Interview mit Paul Hinder: Kapuziner und Bischof in Arabien
Paul Hinder ist Kapuziner und Bischof von Arabien – und geht nach vielen Jahren nun in den Ruhestand. Der Ordensmann berichtet im Interview auf kapuziner.de von der schwierigen Situation der Christen im Nahen Osten, vom interreligiösen Dialog und Heimatgefühlen mit Blick auf die Schweiz.
Sie haben als Kapuziner die Verantwortung für viele Christen in Arabien. Wieviele Katholiken gibt es vor Ort und wie entwickelt sich die Zahl?
In den sieben Ländern der Arabischen Halbinsel leben schätzungsweise rund 3,5 Millionen Christen. Um die 80 Prozent dürften katholischen Bekenntnisses sein, katholische Orientale mit eingeschlossen. Ihre Zahl ist im Moment eher rückläufig, weil in verschiedenen Ländern die Zahl der Ausländer im Arbeitsmarkt zugunsten der Einheimischen kleiner wird.
Woher kommen diese Menschen und in welchen Verhältnissen leben sie?
Unsere Gläubigen sind mehrheitlich Arbeitsmigranten und kommen vorwiegend aus dem südasiatischen Raum, etwa Süd-Indien und Philippinen. In unseren größten Pfarreien finden wir Gläubige aus über hundert Nationen. Englisch benützen wir als lingua franca, so wie früher einmal Latein die kirchliche Verständigungssprache war.

#### [Rohdaten]

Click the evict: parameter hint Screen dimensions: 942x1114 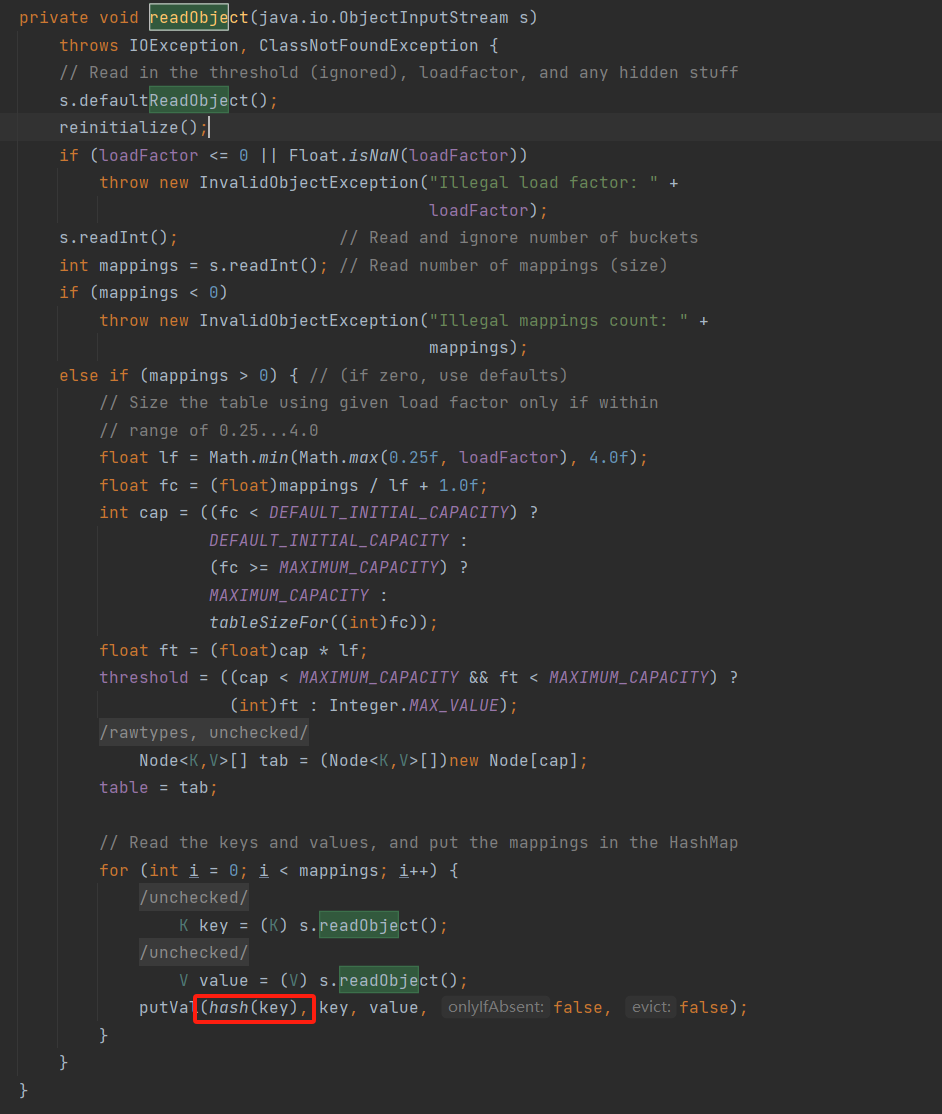651,1007
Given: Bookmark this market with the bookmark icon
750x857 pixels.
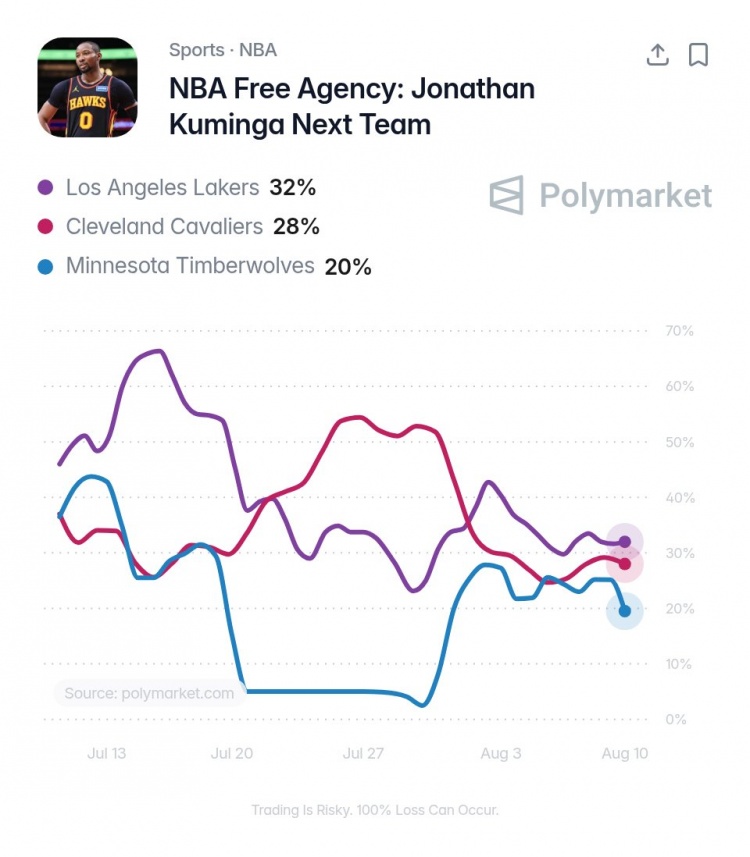Looking at the screenshot, I should [698, 55].
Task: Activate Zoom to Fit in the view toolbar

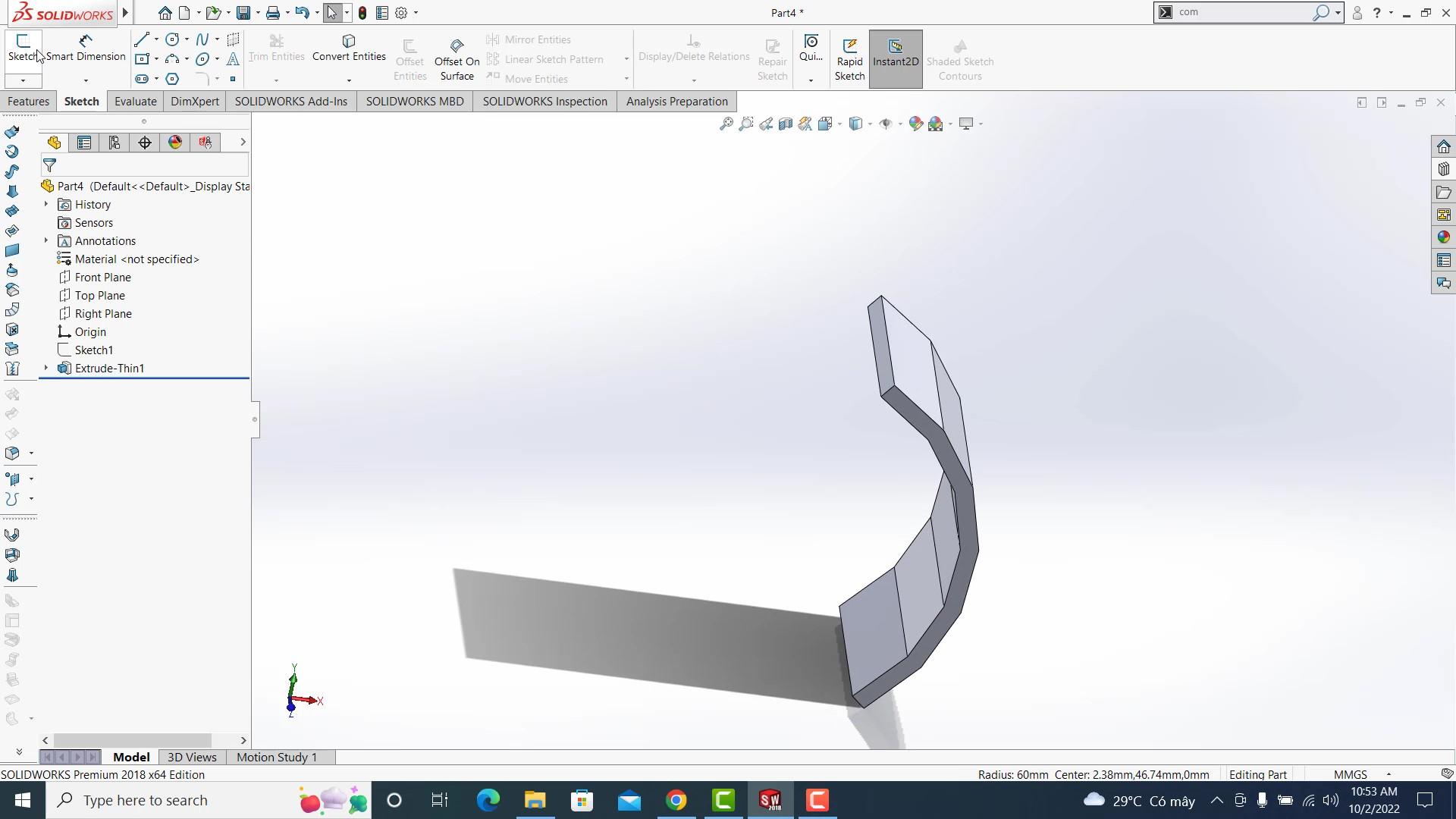Action: (x=726, y=123)
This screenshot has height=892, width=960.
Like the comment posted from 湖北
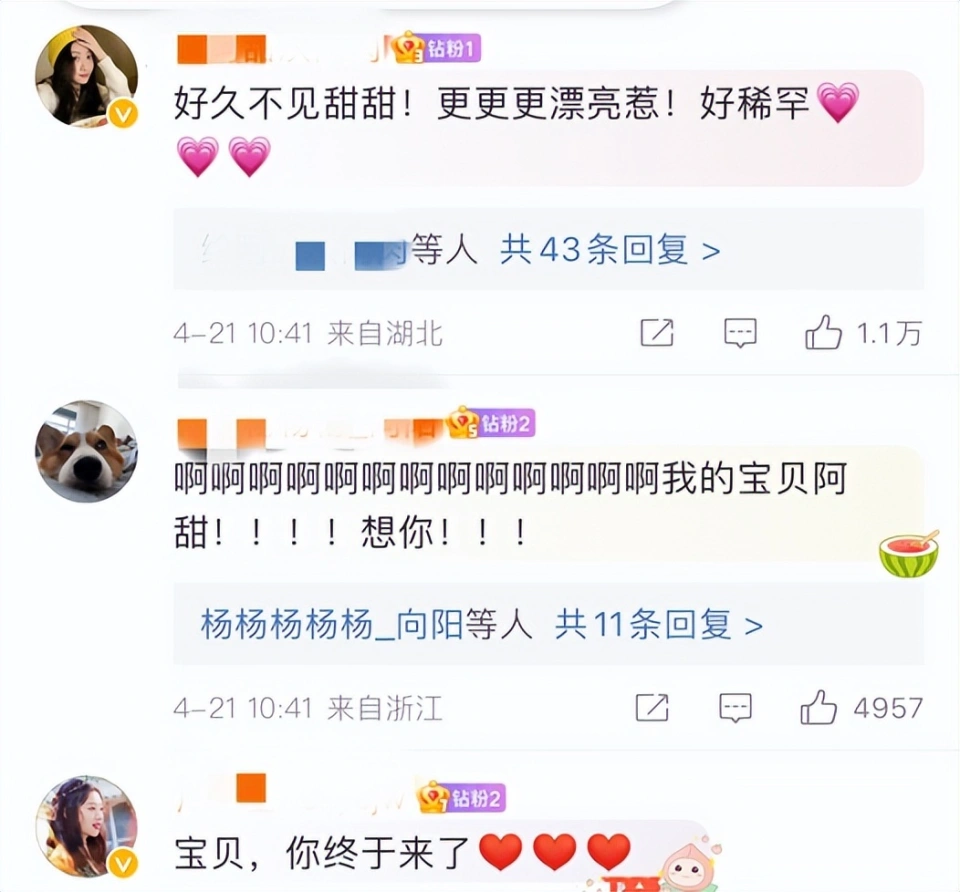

#### [Aufgabenstellung]
Schreiben Sie das Interview mit Paul Hinder vollständig und wortgetreu ab.

#### [Lösung der Aufgabe]
Interview mit Paul Hinder: Kapuziner und Bischof in Arabien
Paul Hinder ist Kapuziner und Bischof von Arabien – und geht nach vielen Jahren nun in den Ruhestand. Der Ordensmann berichtet im Interview auf kapuziner.de von der schwierigen Situation der Christen im Nahen Osten, vom interreligiösen Dialog und Heimatgefühlen mit Blick auf die Schweiz.
Sie haben als Kapuziner die Verantwortung für viele Christen in Arabien. Wieviele Katholiken gibt es vor Ort und wie entwickelt sich die Zahl?
In den sieben Ländern der Arabischen Halbinsel leben schätzungsweise rund 3,5 Millionen Christen. Um die 80 Prozent dürften katholischen Bekenntnisses sein, katholische Orientale mit eingeschlossen. Ihre Zahl ist im Moment eher rückläufig, weil in verschiedenen Ländern die Zahl der Ausländer im Arbeitsmarkt zugunsten der Einheimischen kleiner wird.
Woher kommen diese Menschen und in welchen Verhältnissen leben sie?
Unsere Gläubigen sind mehrheitlich Arbeitsmigranten und kommen vorwiegend aus dem südasiatischen Raum, etwa Süd-Indien und Philippinen. In unseren größten Pfarreien finden wir Gläubige aus über hundert Nationen. Englisch benützen wir als lingua franca, so wie früher einmal Latein die kirchliche Verständigungssprache war.